All of this is Meyer’s fault, faithfully translated to the screen by adapter Melissa Rosenberg. This is a woman with quality TV form: she was a lead writer on Dexter back in its first four seasons, when it was really, really good; now she’s showrunner on the forthcoming Marvel/Netflix series Jessica Jones, which has promising trailers and a well-reviewed first episode, in particular its treatment of female characters. Yet she also wrote this. Even if you allow for her being hamstrung by the novel in story terms, the dialogue is appalling, in every respect. Characters bluntly state their own and each other’s emotions at each other. We’re always being told stuff instead of shown it. Scenes heavy with exposition are shot with frenetic camerawork and underscored with driving music as if that somehow makes it filmic and exciting.

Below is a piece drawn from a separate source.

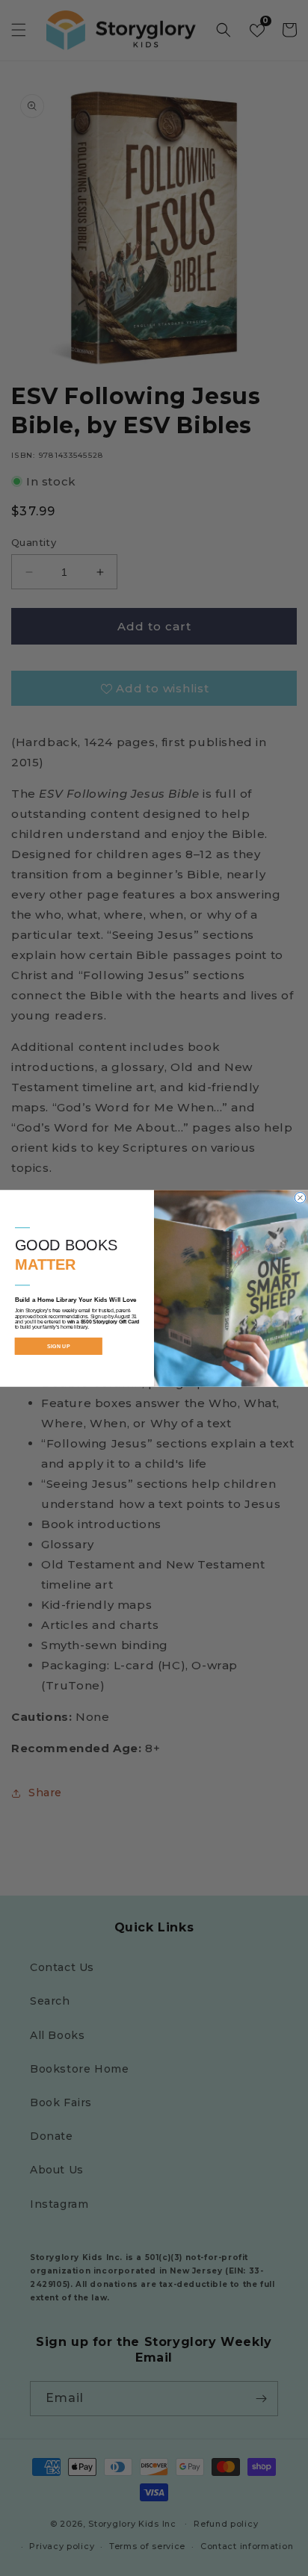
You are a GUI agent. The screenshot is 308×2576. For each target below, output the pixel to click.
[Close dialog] (300, 1197)
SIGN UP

Ah, the acting and direction! Nearly every performance is poor. Pattinson and Stewart spend the entire film appearing uncomfortable and puzzled — by themselves, with each other, with everyone else. Her only other emotion is “moody loner”; he at least manages a smile, maybe twice. Some of it is unbelievably cheesy, like an ’80s genre B-movie by a music video director. That kind of thing can work, a) when it’s from the period, or b) when it’s done knowingly. Twilight is neither. The Pacific Northwest location is inherently atmospheric, which is handy because Catherine Hardwicke’s direction does nothing to conjure up any such feeling itself.

And then we have vampires who sparkle. Sparkly vampires. Sparkly. Vampires. Just… why?! The whole traditional mythology of vampires is played fast and loose with, which is fine, that’s what many vampire flicks do; and there are even some borderline-neat subversions… but golly, that sparkliness is silly.

Some of these points are definitely just niggles, but the film is so laden with them that it all becomes ripe to cause either laughter or frustration. Better the former than the latter, which is why the Honest Trailer is so entertaining. See for yourself:

Believe it or not, I didn’t actually hate Twilight as much as I thought I might. Occasionally there are shots or moments that work, maybe even the odd whole scene. Bella’s dad is pretty good, both their relationship and Billy Burke’s performance. I quite liked some of the aggressively-blue cinematography, but then I do like the colour blue. There’s almost a nice element of melancholic “leaving a fun ordinary life behind for this fantastic but dangerous new one”, but I think that might be limited to literally one shot-reverse-shot of Bella seeing her friends leaving a café.

So it’s not a good film, but it’s not a “worst film ever made”-level disaster either. I mean, it’s not so bad that I can’t even bear the thought of watching the sequels. Actually, they kind of intrigue me, because (spoiler warning!) it hasn’t even got to the Jacob/werewolves stuff yet, and that whole Team Edward / Team Jacob aspect seemed to be such a big thing. And I want to see what Michael Sheen has to do with anything. And I kinda wanna see if Breaking Dawn is as batshit crazy as the plot description I once read made it sound. And maybe there’ll be more of Anna Kendrick’s cleavage, because wow, who knew that was there? (Look, it’s a movie about a creepy stalker romance between a 100-year-old man and a 17-year-old girl — a little light ogling of someone around my own age pales in comparison.)

So that’s Twilight for you: poorly plotted, poorly written, poorly acted, poorly directed, teaching poor life lessons to its target age group, and yet still somehow so compelling that I’m prepared to sit through another eight-ish hours of the stuff. Never has the phrase “your mileage may vary” been so apt.*

2 out of 5

* Unless someone used it in reference to the Fast & Furious films.